Have I misunderstood your implication? Thanks.

Hi Magid, thanks for your question. I'm starting maybe a step or two before we arrive at "story", breaking down the playscript into smaller individual elements that build up to it. My personal philosophy is that the theatre artist's primary tools are space and time. Story is the successful mixture of these two elements in my opinion (thinking more as a director than a playwright here).

In our case, the "where" (the four floors of the Strand) and the "when" (a ninety minute time-frame) were initial logistical requests from our co-producers on the Strand's staff, and as initial cornerstones informed the particular story which blossomed as a result.

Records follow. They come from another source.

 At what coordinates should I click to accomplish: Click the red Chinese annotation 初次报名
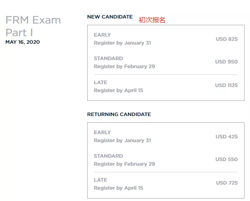coord(152,20)
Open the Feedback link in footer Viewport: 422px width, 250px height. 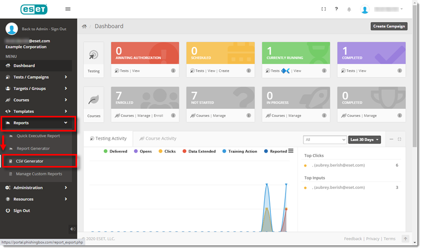(x=353, y=239)
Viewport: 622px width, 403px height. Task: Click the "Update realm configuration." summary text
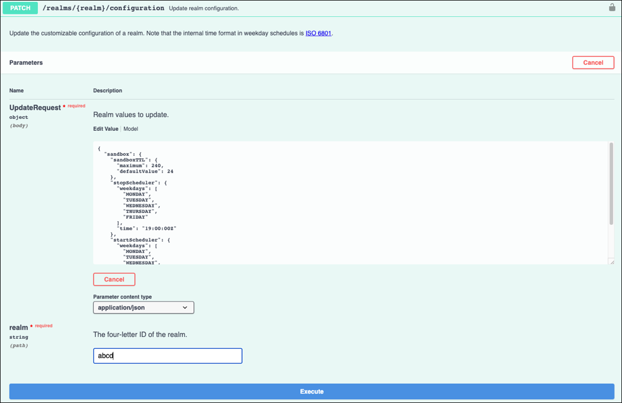coord(203,9)
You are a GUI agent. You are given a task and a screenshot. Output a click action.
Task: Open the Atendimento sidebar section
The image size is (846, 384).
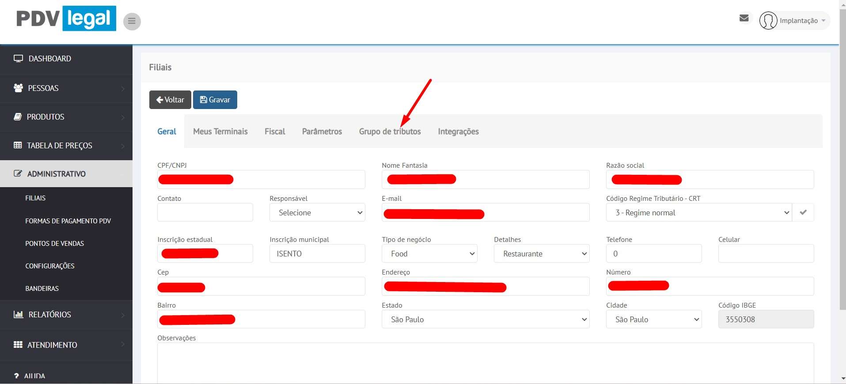52,345
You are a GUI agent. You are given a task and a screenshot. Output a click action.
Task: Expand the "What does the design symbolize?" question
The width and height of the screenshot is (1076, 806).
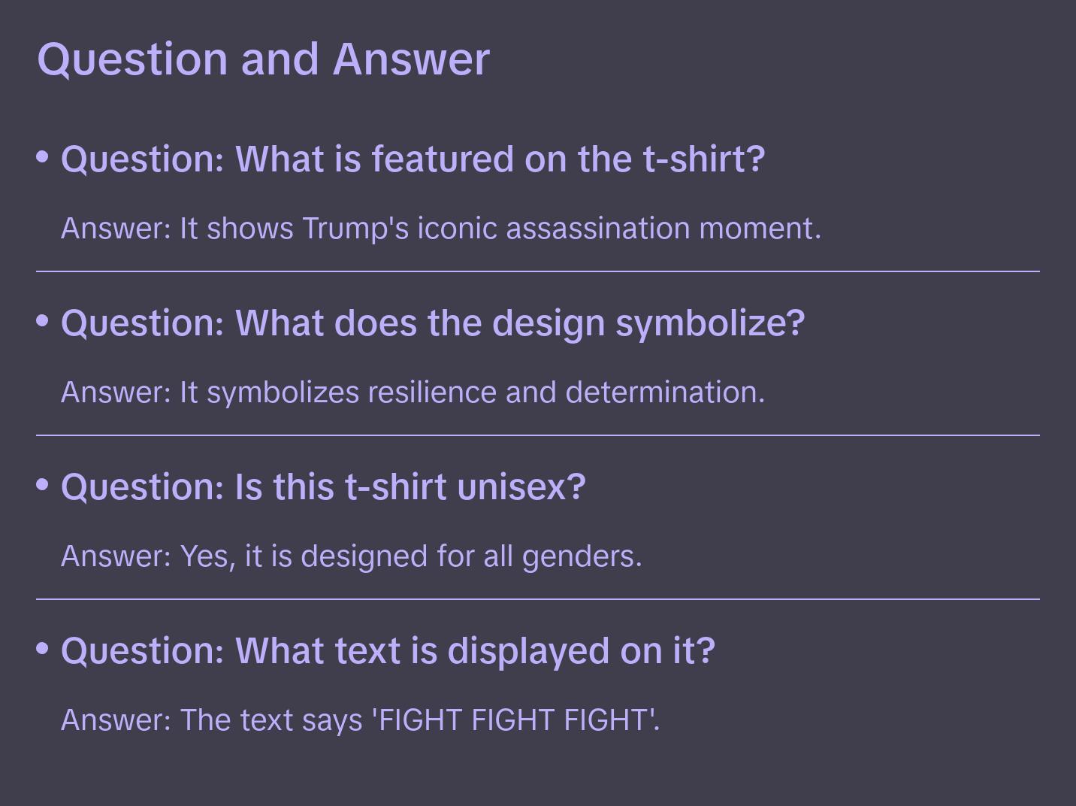(x=432, y=323)
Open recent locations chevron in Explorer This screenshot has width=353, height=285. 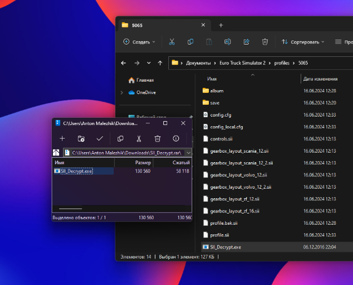pyautogui.click(x=149, y=63)
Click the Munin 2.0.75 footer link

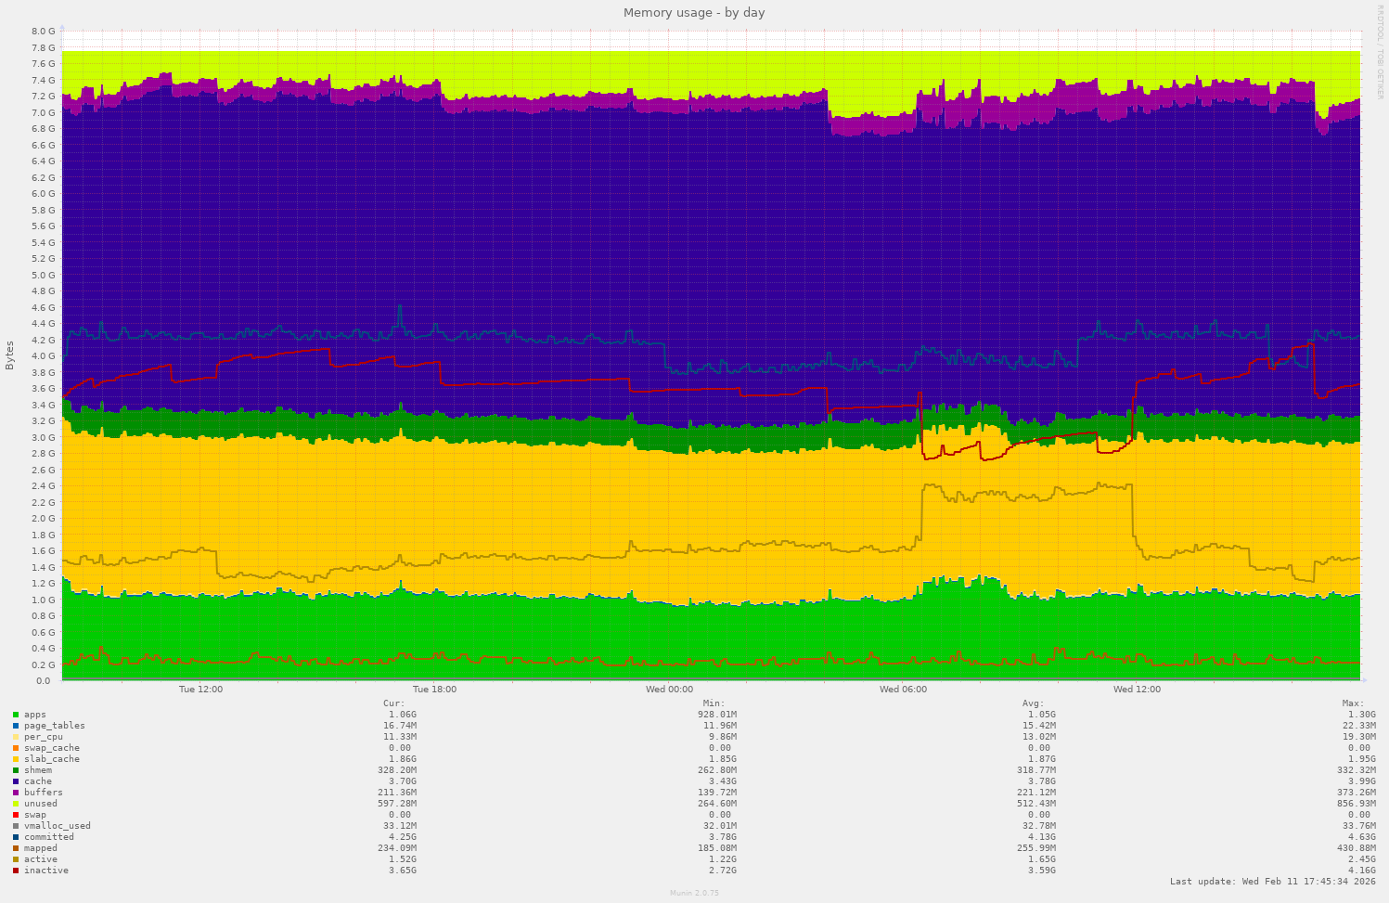point(694,893)
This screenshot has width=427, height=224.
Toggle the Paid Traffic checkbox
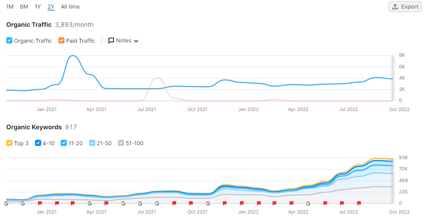[x=61, y=40]

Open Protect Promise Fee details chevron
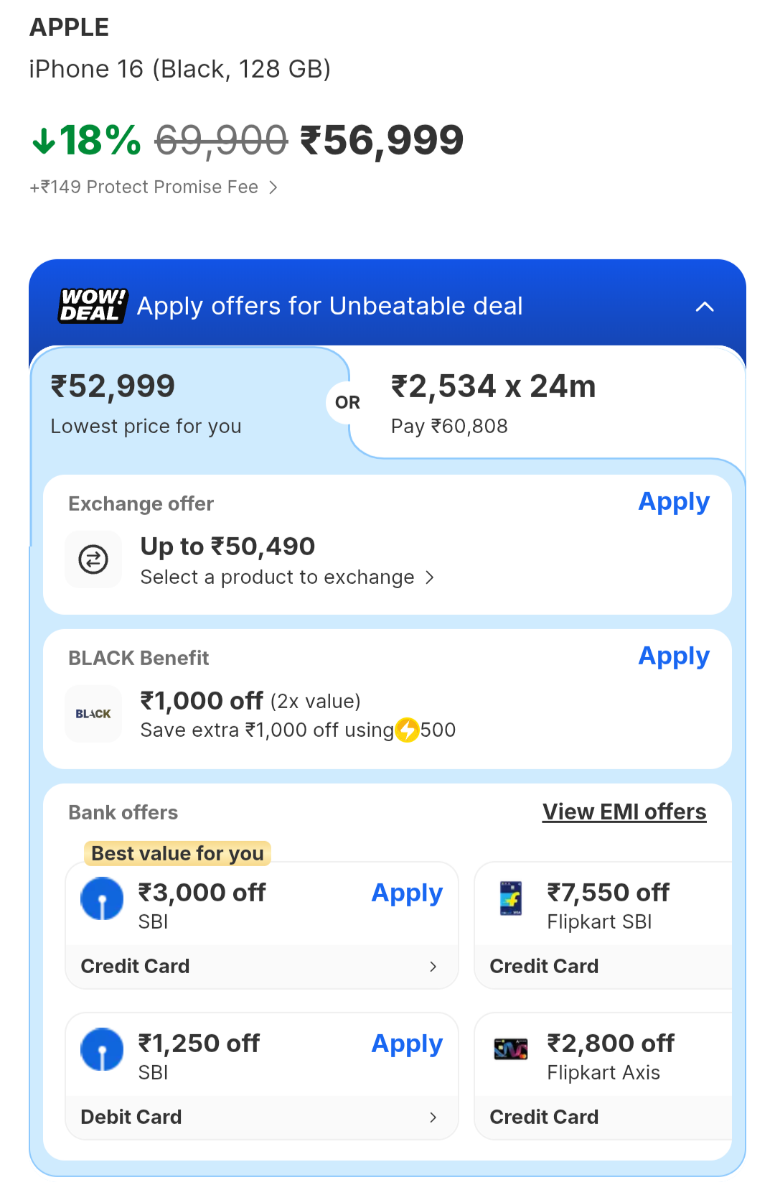(x=273, y=187)
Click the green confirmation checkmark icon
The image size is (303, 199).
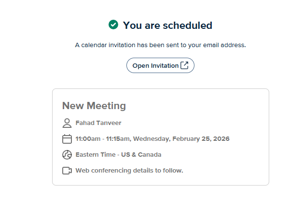(113, 25)

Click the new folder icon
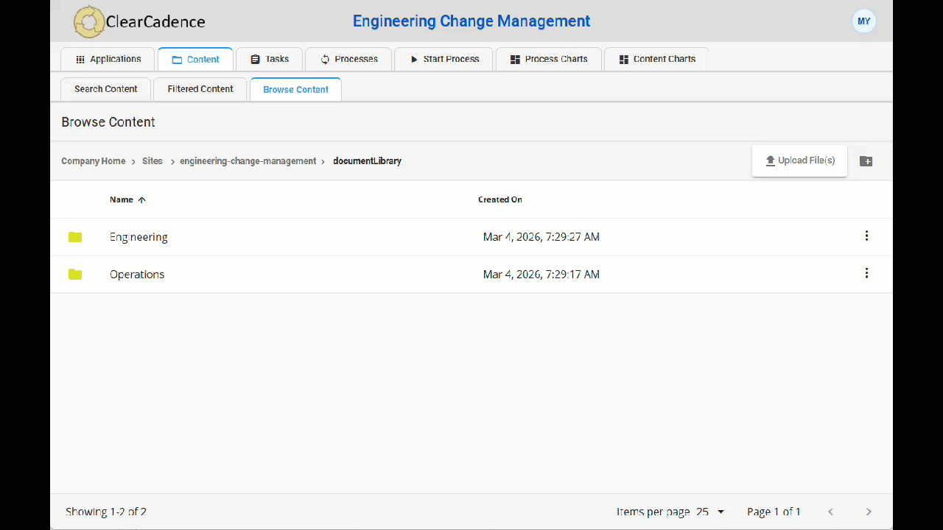(x=866, y=161)
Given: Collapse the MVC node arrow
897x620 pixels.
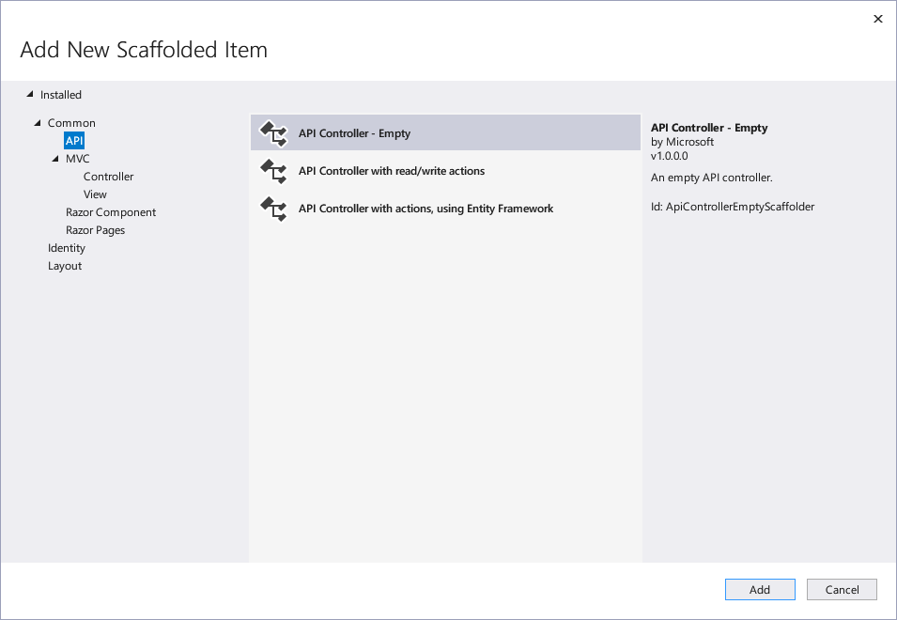Looking at the screenshot, I should (x=55, y=159).
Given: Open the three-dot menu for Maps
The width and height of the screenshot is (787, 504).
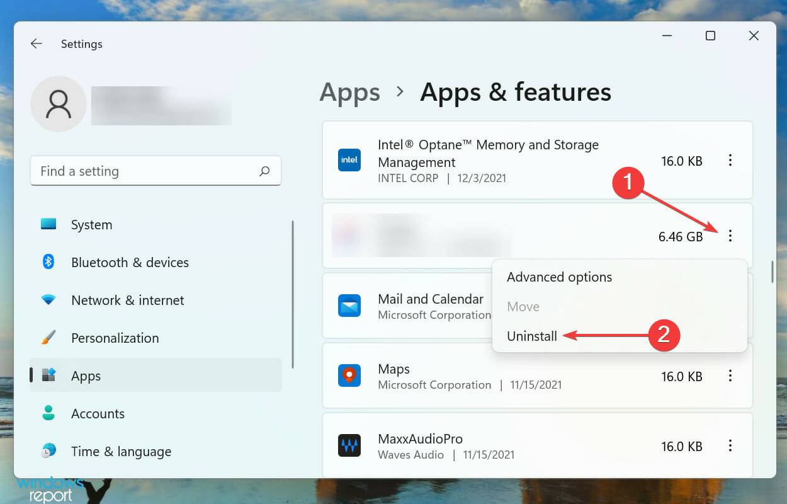Looking at the screenshot, I should pos(730,376).
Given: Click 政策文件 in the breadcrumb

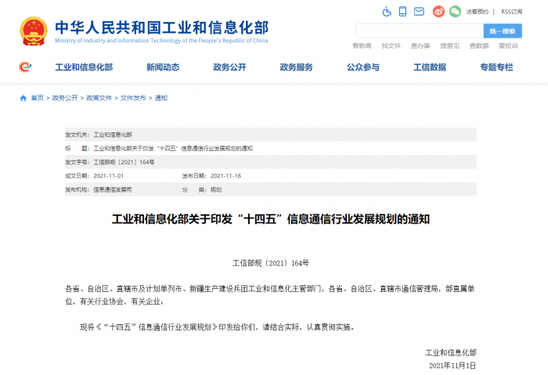Looking at the screenshot, I should coord(99,98).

This is part of what I'm getting at in #3--"form dictates function", in which I mean we first asked "what effect do we want the event to have on our audience?" and once decided, those answers led us to then ask "what story best encapsulates the experience we're hoping to serve?" I found a hand-in-hand approach far less stressful than if I were to write the playscript in a vacuum beforehand.

Hope that clarifies!

EDIT: spelling fix

It does clarify, many thanks! You started from production, where time and space are indeed paramount. And my name is Magid, not Magrid. I don't know about the latter, but mine means Storyteller and also The Telling of the Story, which make it pretty clear what prompted my comment (smile). Thanks much for this article. While I’m not making immersive works right now, it is a fine blueprint and I’m very grateful for it.